From the line that contains "You are a GUI" down to the last line of the data below, restate every line word for word, skipping any images.

-------------------------

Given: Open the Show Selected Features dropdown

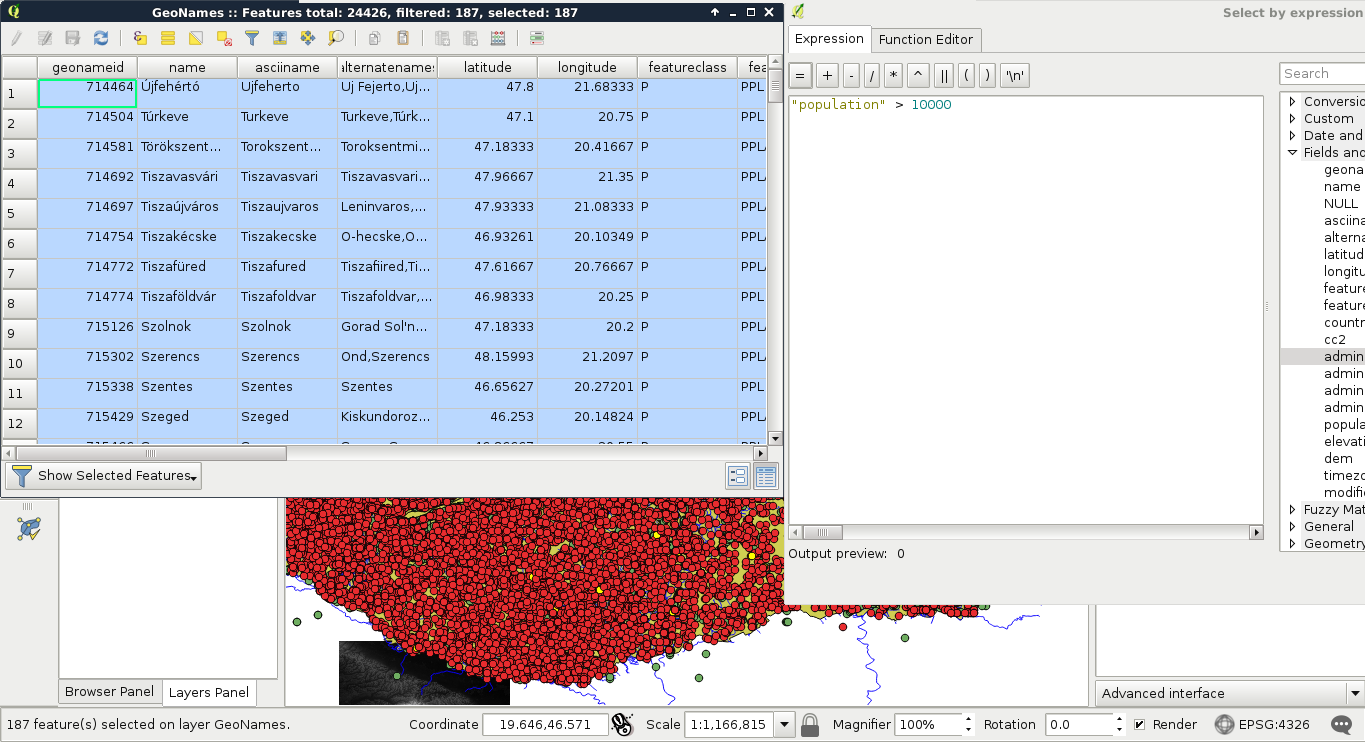Looking at the screenshot, I should [104, 476].
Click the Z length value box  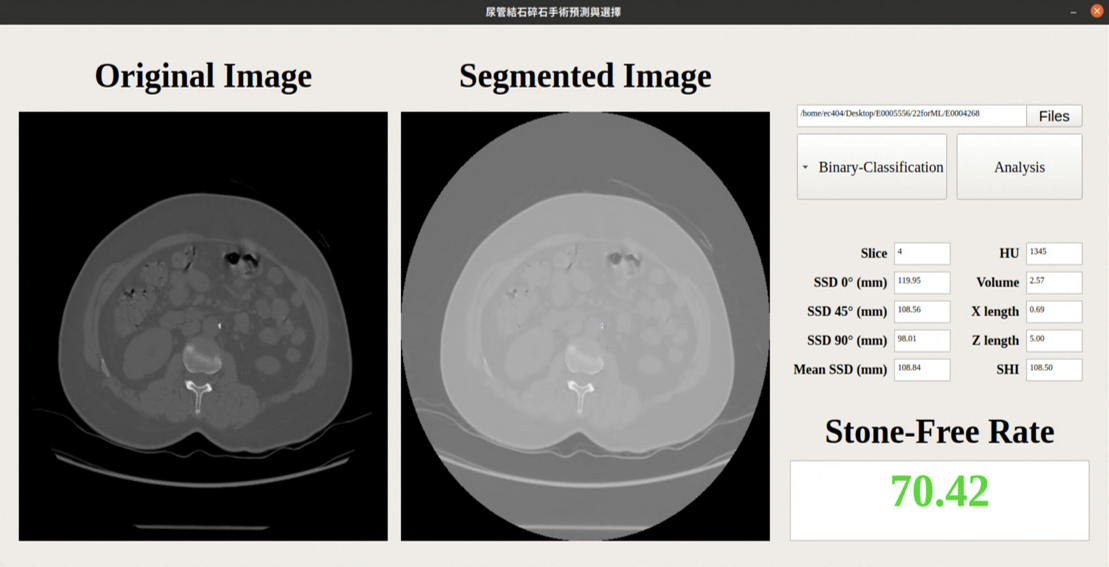(1053, 340)
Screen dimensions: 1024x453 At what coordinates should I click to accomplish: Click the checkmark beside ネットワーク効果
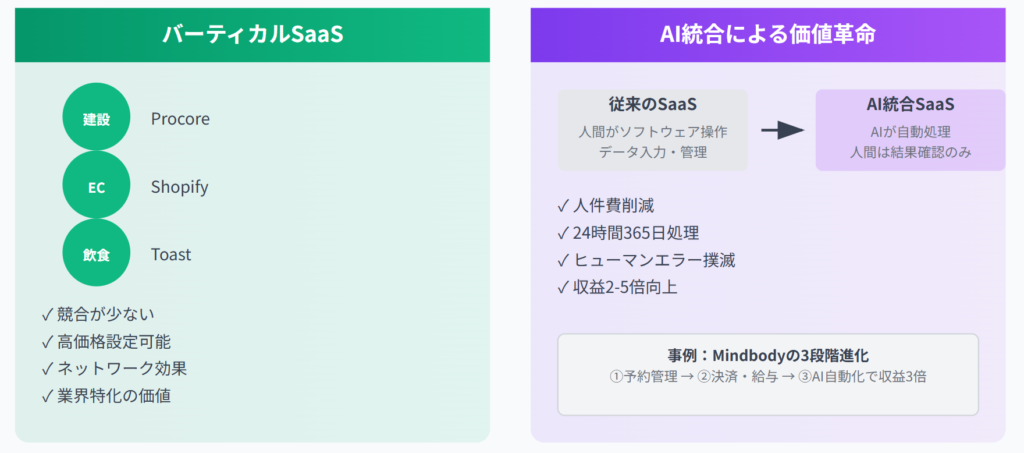47,369
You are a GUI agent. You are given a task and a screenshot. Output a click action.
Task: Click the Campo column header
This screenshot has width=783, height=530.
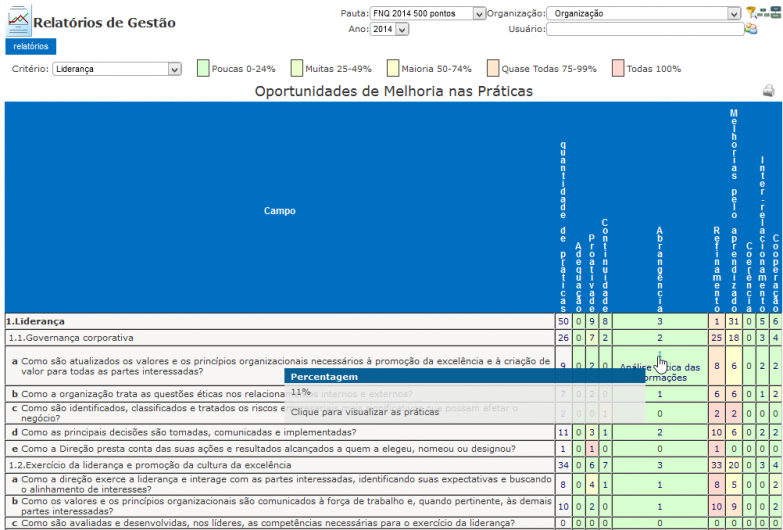pos(280,211)
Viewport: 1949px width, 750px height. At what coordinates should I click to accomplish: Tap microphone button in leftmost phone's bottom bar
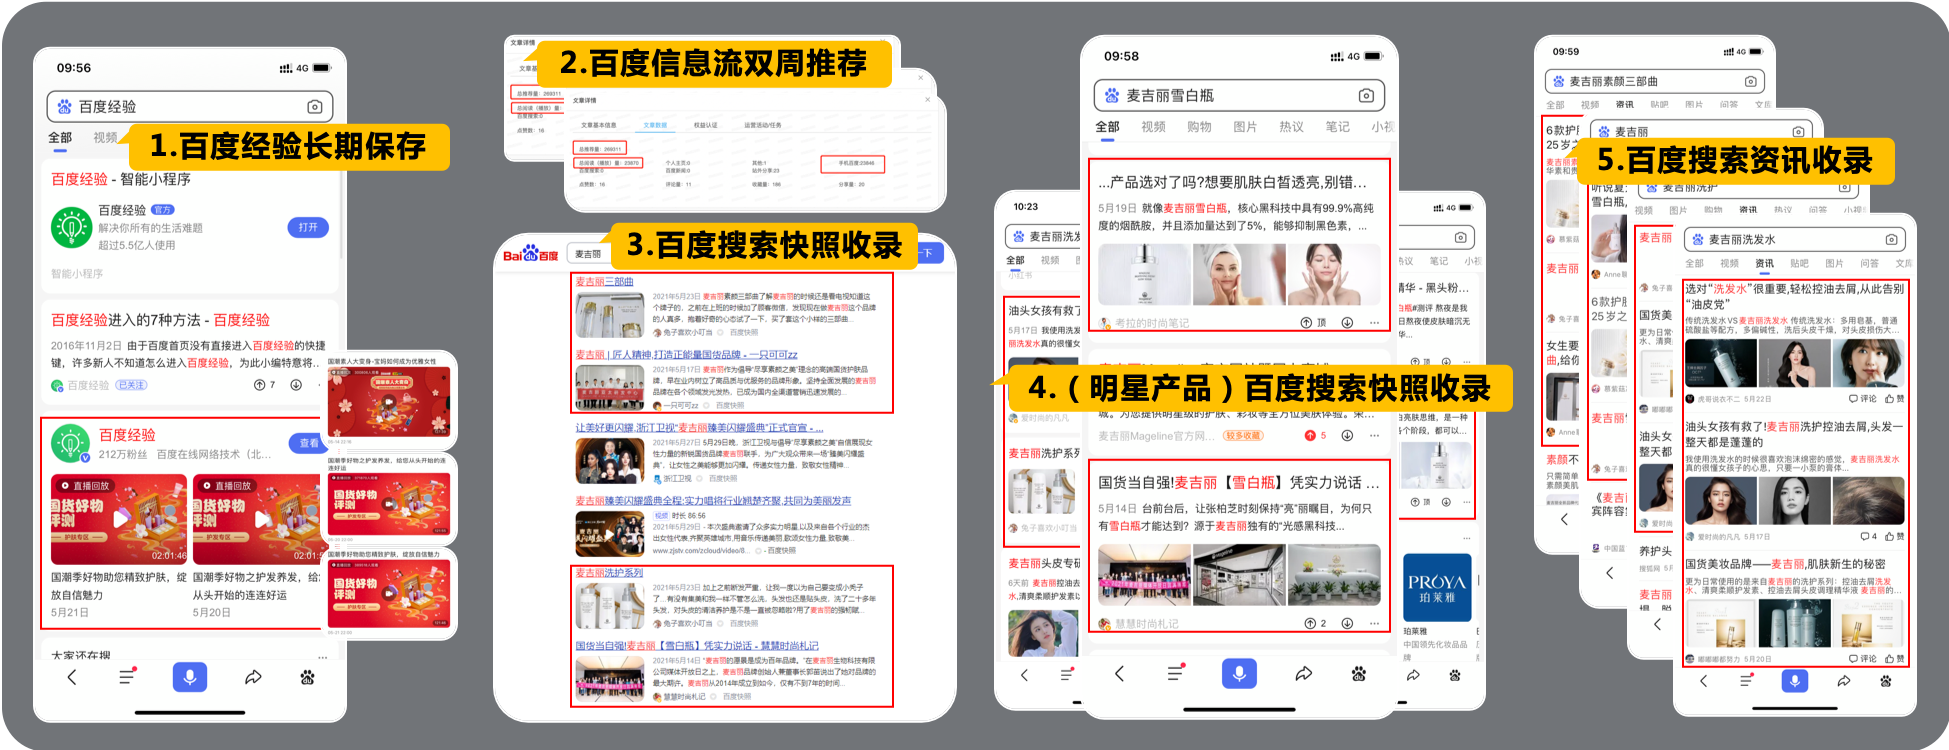click(x=189, y=677)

-------------------------

### [PROBLEM SOLUTION]
You are a GUI agent. You are given a task and a screenshot. Output a click action.
Task: Click the Campo column header
This screenshot has width=783, height=530.
pos(280,211)
Viewport: 1949px width, 750px height. At what coordinates should I click to accomplish: Tap microphone button in leftmost phone's bottom bar
click(x=189, y=677)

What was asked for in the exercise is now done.